From its inception, HKS had been the unwanted stepchild of parent Harvard. In the early 20th century, the very idea of a professional public-service graduate school drew the ire of faculty stalwarts who’d already endured the establishment of the business school. College brass worried that such an enterprise, even more so than Harvard Business School, would dumb down their own scholarship. If not for an unprecedented $2 million donation—the largest from a single donor in the university’s history at that time—from a Harvard alum named Lucius Littauer during the height of the Depression, there may have never been a Harvard Kennedy School.

Littauer, who’d made his fortune as a businessman after inheriting his father’s glove-making empire, had an ax to grind with the government. After serving five terms as a right-wing congressman from New York—and somehow managing to elude serving a jail sentence following a conviction for smuggling a diamond tiara into the country in 1914—Littauer emerged as an outspoken critic of DC, particularly the New Deal. Behind his record-setting gift to Harvard was an anti-government edict that today reads like a precursor to the Tea Party. Citing the “growing invasion of government into every aspect of our nation’s life,” Littauer offered his bequest as “the best hope of avoiding disasters arising from untried experiments in government and administration.”
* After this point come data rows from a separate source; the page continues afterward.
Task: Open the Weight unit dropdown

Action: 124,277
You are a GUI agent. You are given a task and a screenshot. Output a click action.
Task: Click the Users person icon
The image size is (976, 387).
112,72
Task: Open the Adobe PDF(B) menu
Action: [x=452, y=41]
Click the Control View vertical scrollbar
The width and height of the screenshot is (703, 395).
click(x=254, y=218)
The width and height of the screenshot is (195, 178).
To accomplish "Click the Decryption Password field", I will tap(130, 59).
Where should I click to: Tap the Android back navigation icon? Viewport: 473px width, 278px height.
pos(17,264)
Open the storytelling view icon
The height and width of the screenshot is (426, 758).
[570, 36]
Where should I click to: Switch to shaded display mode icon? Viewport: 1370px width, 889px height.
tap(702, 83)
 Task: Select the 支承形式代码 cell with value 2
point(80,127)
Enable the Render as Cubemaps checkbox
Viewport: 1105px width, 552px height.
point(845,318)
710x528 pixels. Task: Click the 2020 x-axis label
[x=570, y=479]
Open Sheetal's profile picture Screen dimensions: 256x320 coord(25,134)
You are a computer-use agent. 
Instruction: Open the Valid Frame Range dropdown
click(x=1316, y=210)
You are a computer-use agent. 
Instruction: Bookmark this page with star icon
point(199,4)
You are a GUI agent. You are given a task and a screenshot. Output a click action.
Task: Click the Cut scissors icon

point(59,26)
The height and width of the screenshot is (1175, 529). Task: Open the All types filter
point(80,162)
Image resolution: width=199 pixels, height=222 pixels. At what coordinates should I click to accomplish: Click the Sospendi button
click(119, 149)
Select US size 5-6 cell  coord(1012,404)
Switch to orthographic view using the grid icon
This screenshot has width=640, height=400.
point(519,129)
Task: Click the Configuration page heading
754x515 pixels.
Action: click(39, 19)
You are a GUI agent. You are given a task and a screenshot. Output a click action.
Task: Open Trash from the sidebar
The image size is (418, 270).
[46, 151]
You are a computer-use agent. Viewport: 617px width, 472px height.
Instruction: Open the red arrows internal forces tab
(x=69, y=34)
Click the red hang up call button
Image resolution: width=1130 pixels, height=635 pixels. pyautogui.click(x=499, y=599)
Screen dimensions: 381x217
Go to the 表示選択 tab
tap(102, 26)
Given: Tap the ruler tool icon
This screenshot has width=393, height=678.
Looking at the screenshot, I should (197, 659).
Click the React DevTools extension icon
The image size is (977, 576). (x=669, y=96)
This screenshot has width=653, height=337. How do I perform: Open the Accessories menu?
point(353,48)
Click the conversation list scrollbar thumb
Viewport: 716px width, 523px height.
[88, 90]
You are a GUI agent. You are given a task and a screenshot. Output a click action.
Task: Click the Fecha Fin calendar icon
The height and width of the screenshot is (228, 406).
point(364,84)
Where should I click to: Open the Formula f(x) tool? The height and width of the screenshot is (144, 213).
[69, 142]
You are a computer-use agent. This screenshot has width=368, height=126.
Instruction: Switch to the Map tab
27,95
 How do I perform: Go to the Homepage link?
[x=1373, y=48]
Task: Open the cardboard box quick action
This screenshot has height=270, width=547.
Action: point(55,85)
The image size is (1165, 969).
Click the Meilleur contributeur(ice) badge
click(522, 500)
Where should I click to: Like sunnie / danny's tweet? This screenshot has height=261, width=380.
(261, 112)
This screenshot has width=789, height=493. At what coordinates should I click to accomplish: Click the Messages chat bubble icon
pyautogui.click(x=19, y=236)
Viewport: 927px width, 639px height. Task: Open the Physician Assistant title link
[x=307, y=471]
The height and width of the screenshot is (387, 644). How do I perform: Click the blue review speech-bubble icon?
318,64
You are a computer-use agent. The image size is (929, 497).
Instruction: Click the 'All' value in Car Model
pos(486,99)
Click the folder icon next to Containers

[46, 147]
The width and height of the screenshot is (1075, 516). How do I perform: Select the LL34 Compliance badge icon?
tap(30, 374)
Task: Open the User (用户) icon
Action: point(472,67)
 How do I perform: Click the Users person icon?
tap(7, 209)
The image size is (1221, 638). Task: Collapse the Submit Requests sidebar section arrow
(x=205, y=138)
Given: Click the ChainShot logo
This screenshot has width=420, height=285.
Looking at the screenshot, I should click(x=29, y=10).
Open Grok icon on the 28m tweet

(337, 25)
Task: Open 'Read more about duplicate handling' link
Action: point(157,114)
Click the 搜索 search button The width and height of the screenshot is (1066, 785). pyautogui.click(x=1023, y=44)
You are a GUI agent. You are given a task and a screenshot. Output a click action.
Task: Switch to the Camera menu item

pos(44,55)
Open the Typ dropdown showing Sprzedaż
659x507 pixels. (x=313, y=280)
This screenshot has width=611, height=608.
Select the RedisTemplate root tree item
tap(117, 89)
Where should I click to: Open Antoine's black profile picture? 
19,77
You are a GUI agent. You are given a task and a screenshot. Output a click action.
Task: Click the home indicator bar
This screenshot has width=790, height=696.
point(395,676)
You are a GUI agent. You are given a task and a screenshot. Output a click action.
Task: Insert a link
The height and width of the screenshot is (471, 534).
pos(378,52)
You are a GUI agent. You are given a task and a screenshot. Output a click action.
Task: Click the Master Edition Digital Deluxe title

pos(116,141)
In 1936, the same year that JFK first stepped onto Harvard Yard as a freshman, the school that would eventually bear his name was officially established. When the Graduate School of Public Administration began, it aspired to enhance the competency of midlevel career bureaucrats in Washington. At first, the program attracted mostly academics, who were taught by professors from a hodgepodge of other Harvard departments—giving the school a ragtag feel. Were professors grooming dutiful bureaucrats or civic-minded scholars? A generation of statesmen or PhDs? Key questions remained unanswered while the school languished for decades, underfunded and unfocused in its direction. Harvard president James Bryant Conant once said that a degree from the school “wasn’t worth the paper it was written on.” In his outgoing 1953 address, with the tone of an ashamed father, he called the school his “greatest disappointment.”

Then came the Kennedys. Less than a month after JFK’s assassination, family members gathered at a Manhattan club and hatched the idea of a memorial to inspire students to embark on careers in public service. It was an easy sell. After all, government at the time was enjoying a star turn. According to Pew Research Center, more than 75 percent of the country trusted the federal government in 1964 (that number was 24 percent in 2014), and the federal workforce was multiplying like never before thanks to Lyndon Johnson’s Great Society. “In the early days of the Kennedy School,” says Archon Fung, the school’s current academic dean, “we imagined ourselves training people as policy analysts and as very high-level staffers in the federal government in Washington. In that era, a lot of people thought you could solve most public problems from that position.”

A master plan designed by famed architect I. M. Pei (one that never fully materialized) called for a sprawling campus, complete with a museum and presidential library in addition to the school. Having lacked funds since the day its doors opened, the school accepted a $10 million check from the Kennedy family, taking on the Kennedy name and officially spawning the John F. Kennedy School of Government. It didn’t take long, though, for Harvard to rankle Camelot.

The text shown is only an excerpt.